*Item coordinate data*.
..........

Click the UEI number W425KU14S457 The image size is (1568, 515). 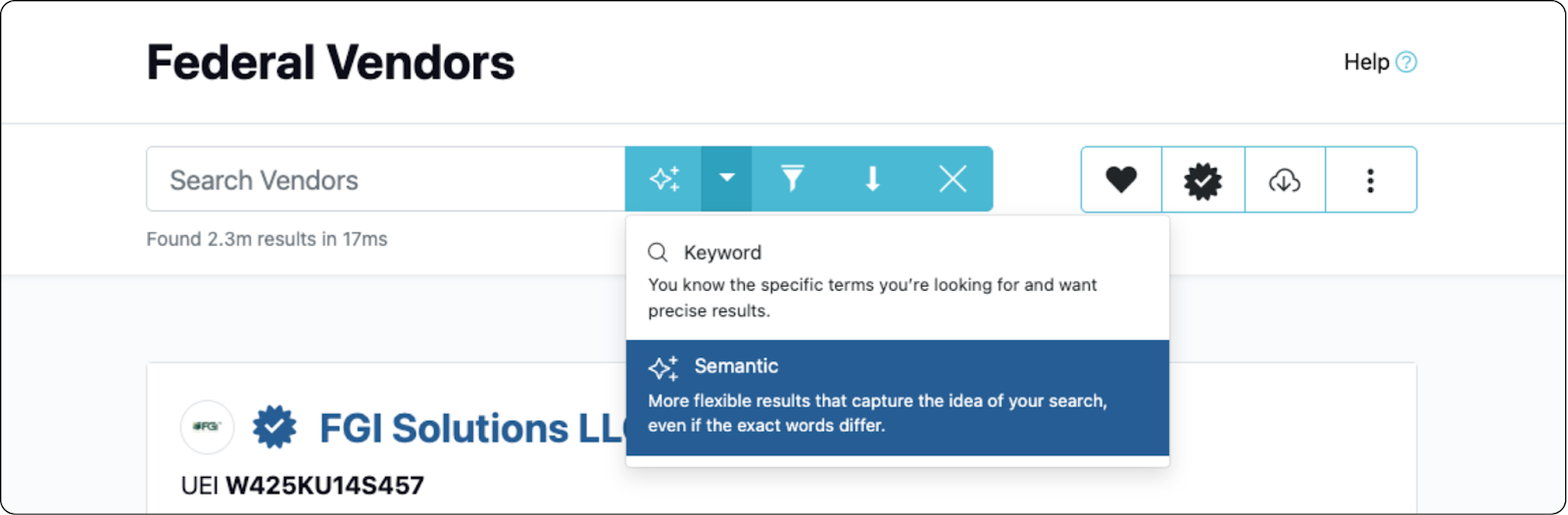tap(324, 486)
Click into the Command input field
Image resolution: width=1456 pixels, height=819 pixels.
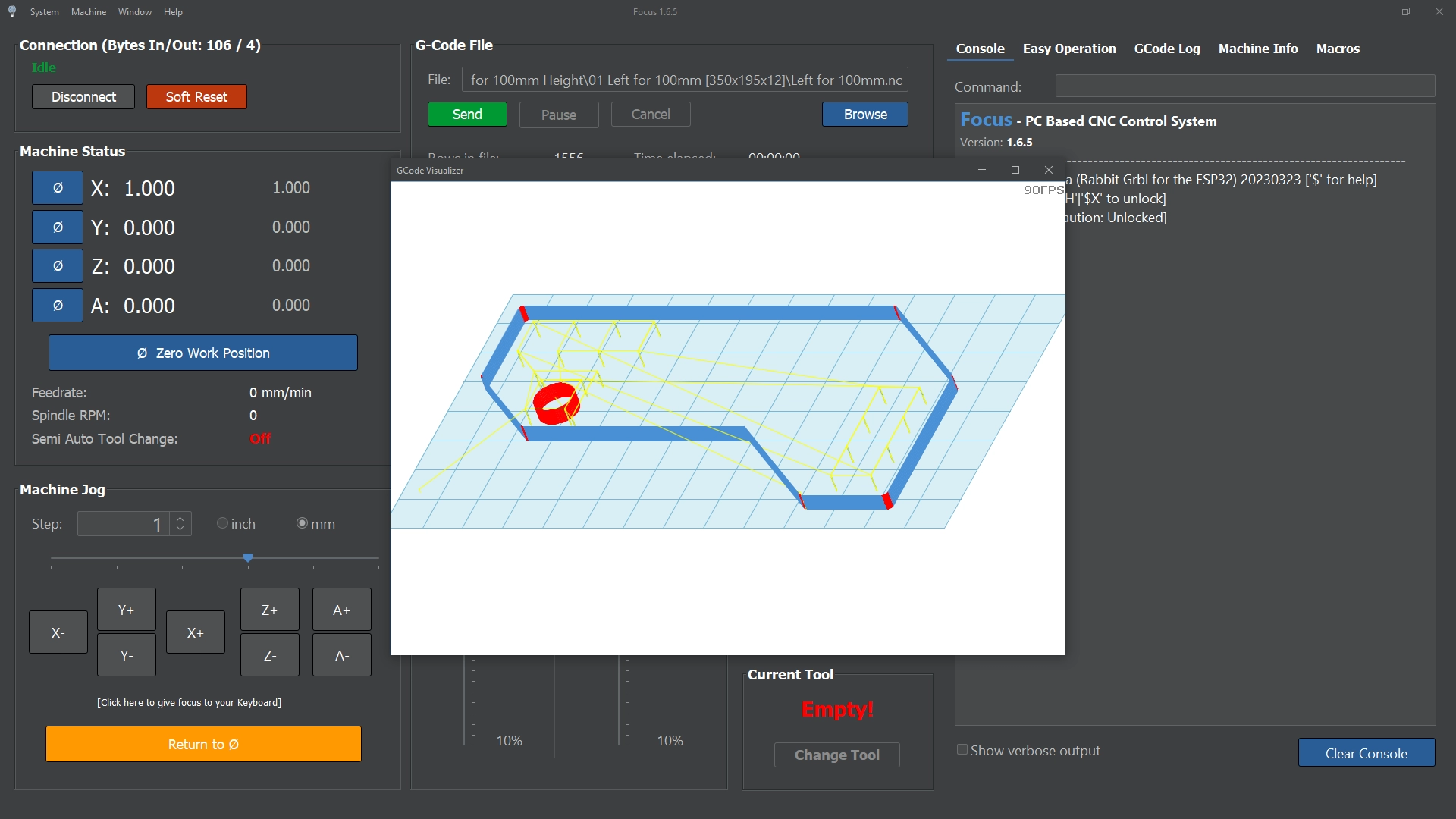point(1244,86)
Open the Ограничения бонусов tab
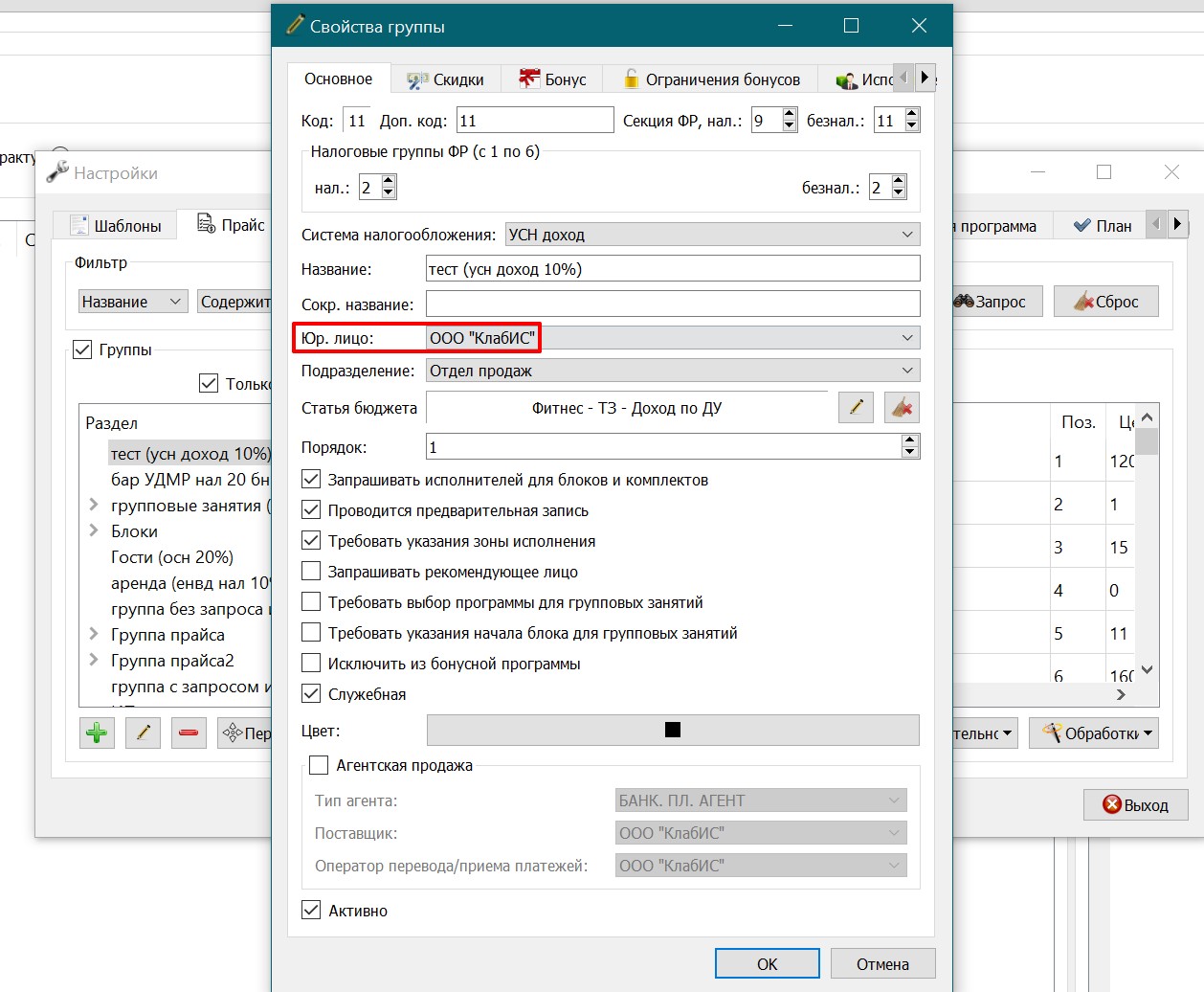Screen dimensions: 1204x992 point(710,79)
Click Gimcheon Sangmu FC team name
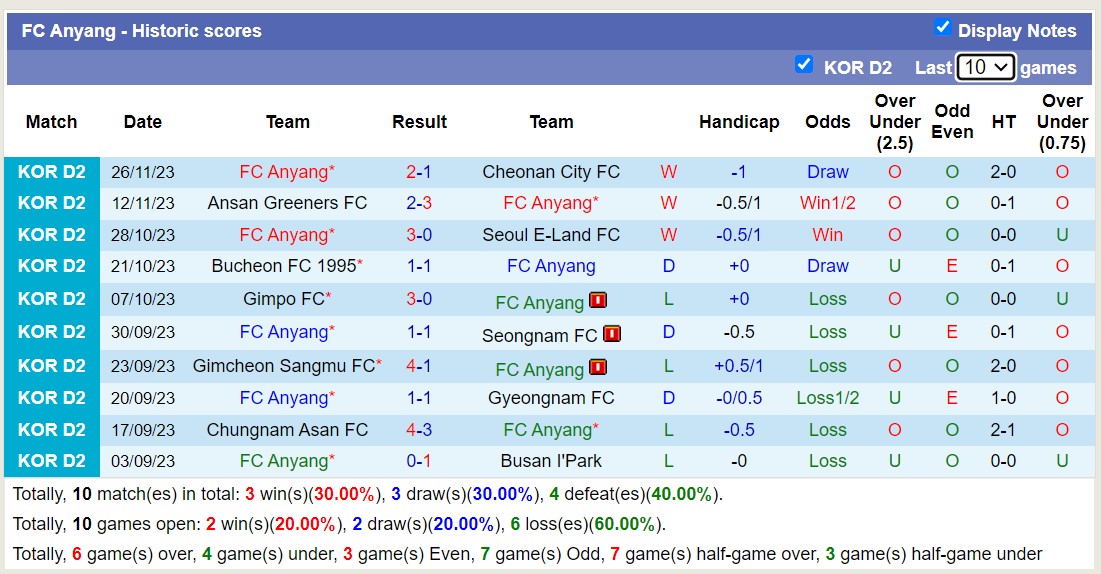The width and height of the screenshot is (1101, 574). click(284, 366)
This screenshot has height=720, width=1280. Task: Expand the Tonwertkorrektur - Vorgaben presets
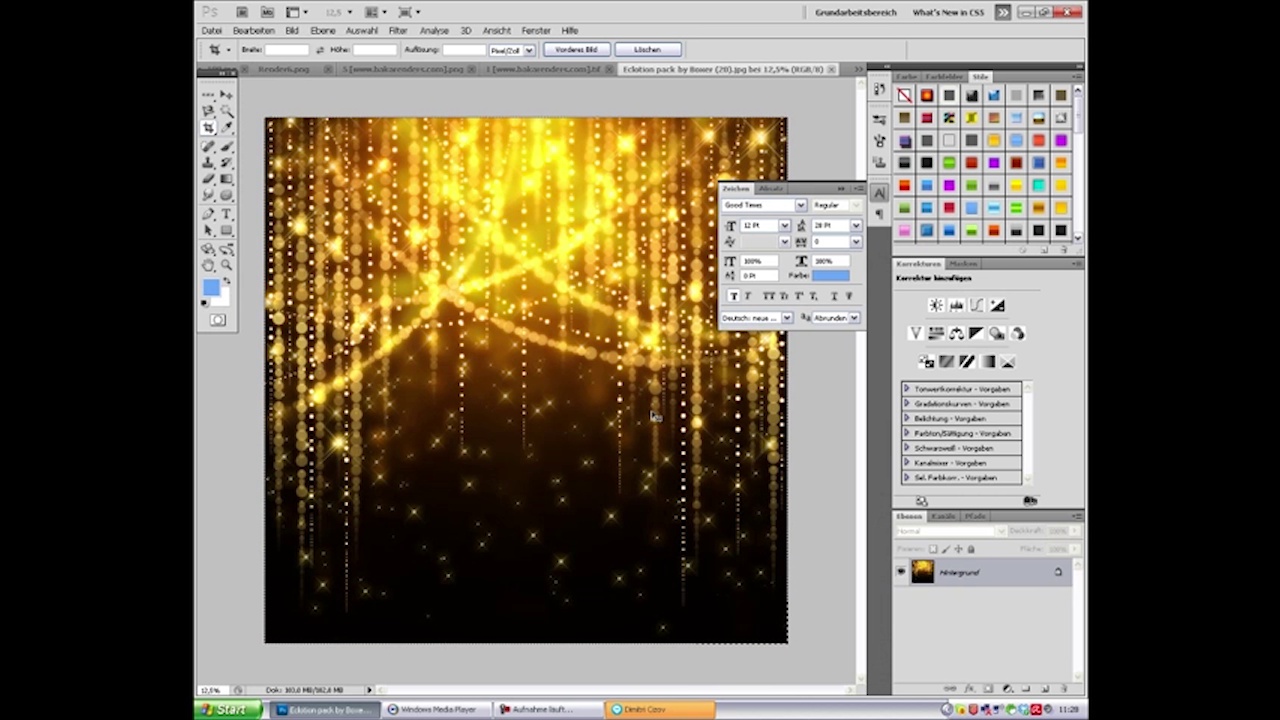point(906,389)
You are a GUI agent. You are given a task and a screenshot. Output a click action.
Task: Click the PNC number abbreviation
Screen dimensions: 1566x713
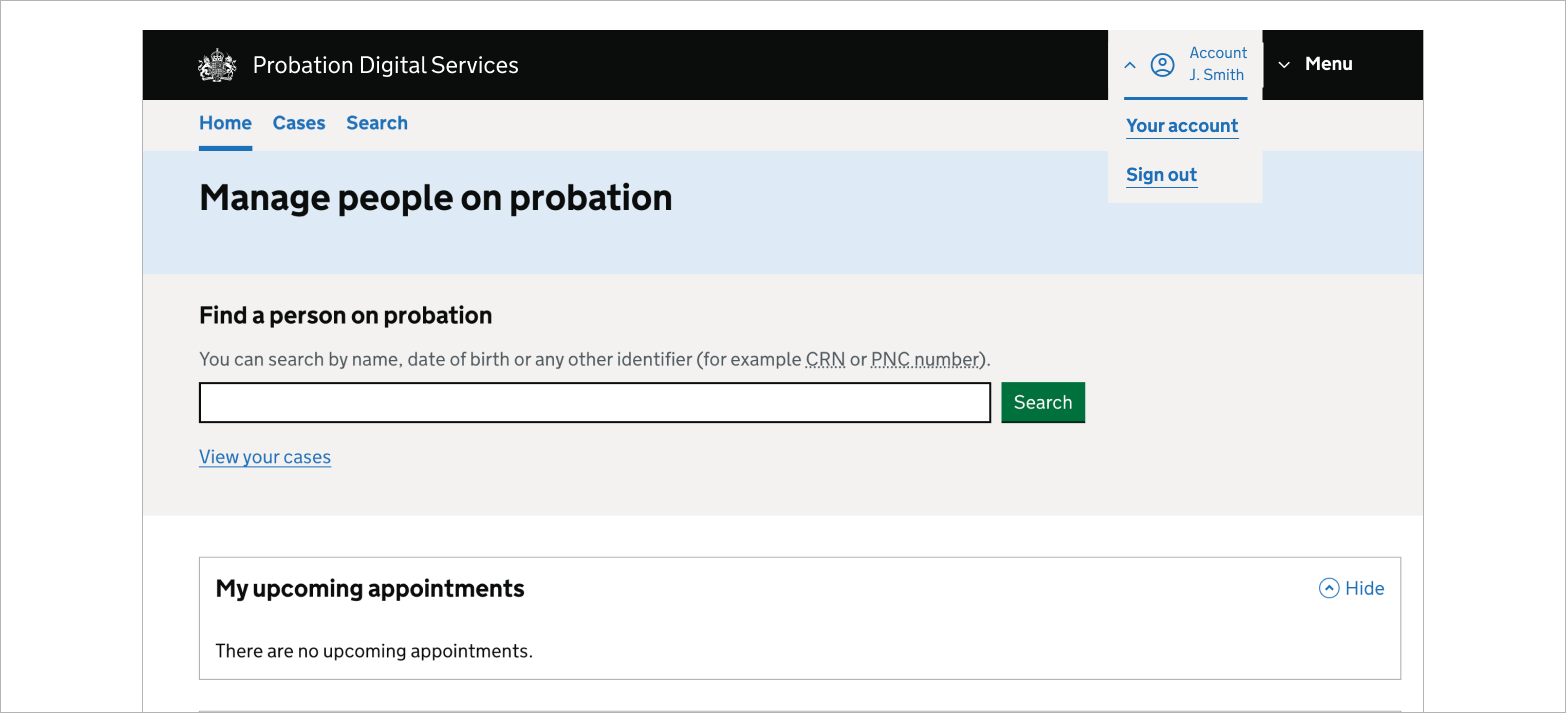coord(924,359)
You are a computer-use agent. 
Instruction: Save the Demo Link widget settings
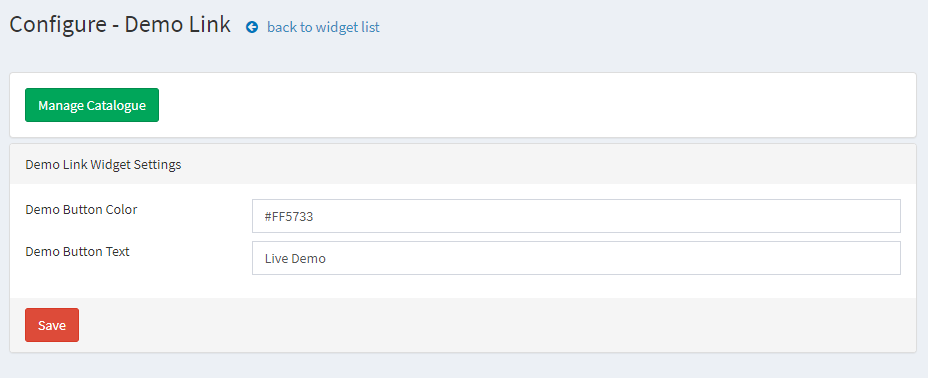51,325
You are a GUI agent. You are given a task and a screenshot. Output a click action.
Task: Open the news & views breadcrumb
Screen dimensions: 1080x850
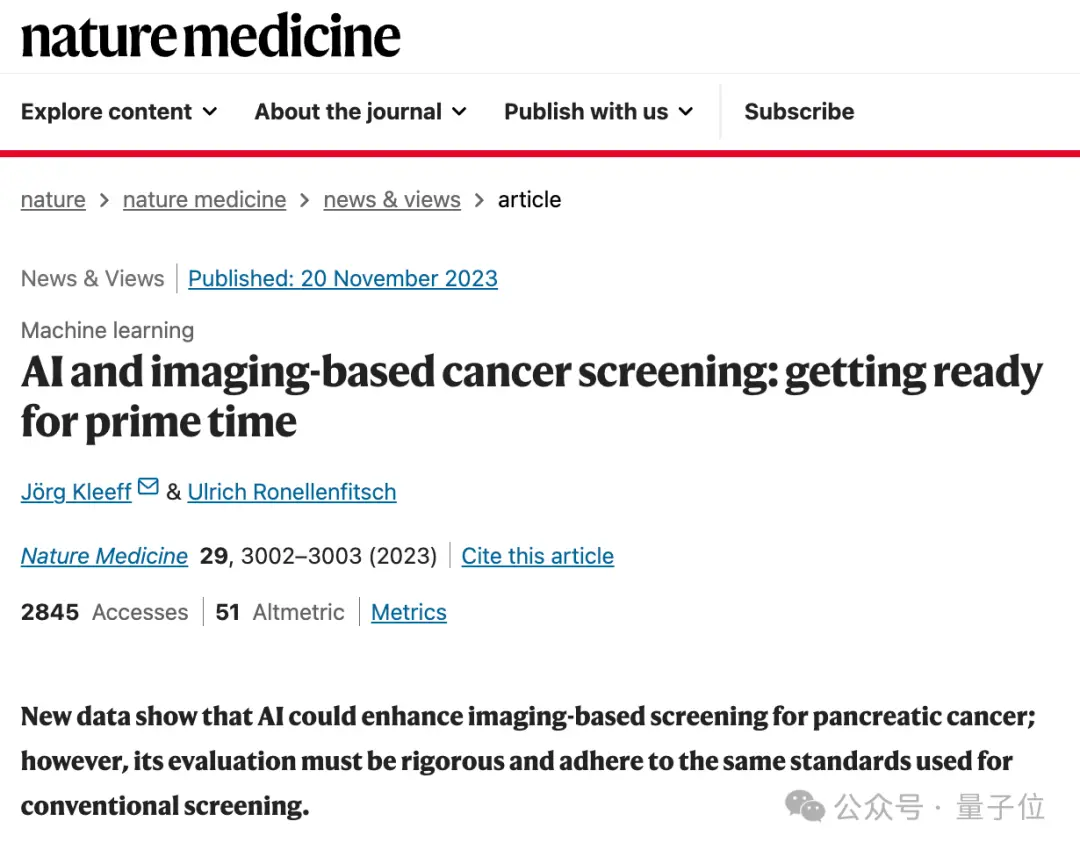(x=392, y=200)
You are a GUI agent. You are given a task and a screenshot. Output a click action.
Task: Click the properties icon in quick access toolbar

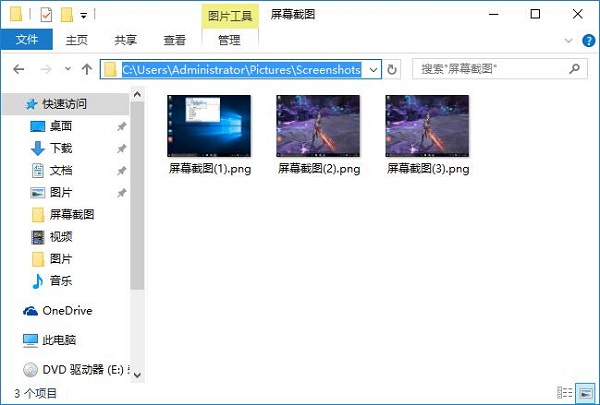pyautogui.click(x=45, y=14)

..........

*Your objective*. Reproduce verbatim the portion of the listing that begins with the line containing "This screenshot has" and ends with the line containing "(x=392, y=200)", including both of those lines. Omit the pictures from your reproduction.

*Result of the task*.
This screenshot has height=720, width=1280. Task: Expand the Tonwertkorrektur - Vorgaben presets
point(906,389)
You are a GUI agent. You are given a task and a screenshot. Output a click action.
Task: Click the PNC number abbreviation
Screen dimensions: 1566x713
coord(924,359)
You are a computer-use agent. 
Instruction: Save the Demo Link widget settings
51,325
You are a GUI agent. You are given a task and a screenshot. Output a click action.
Task: Open the news & views breadcrumb
Screen dimensions: 1080x850
(x=392, y=200)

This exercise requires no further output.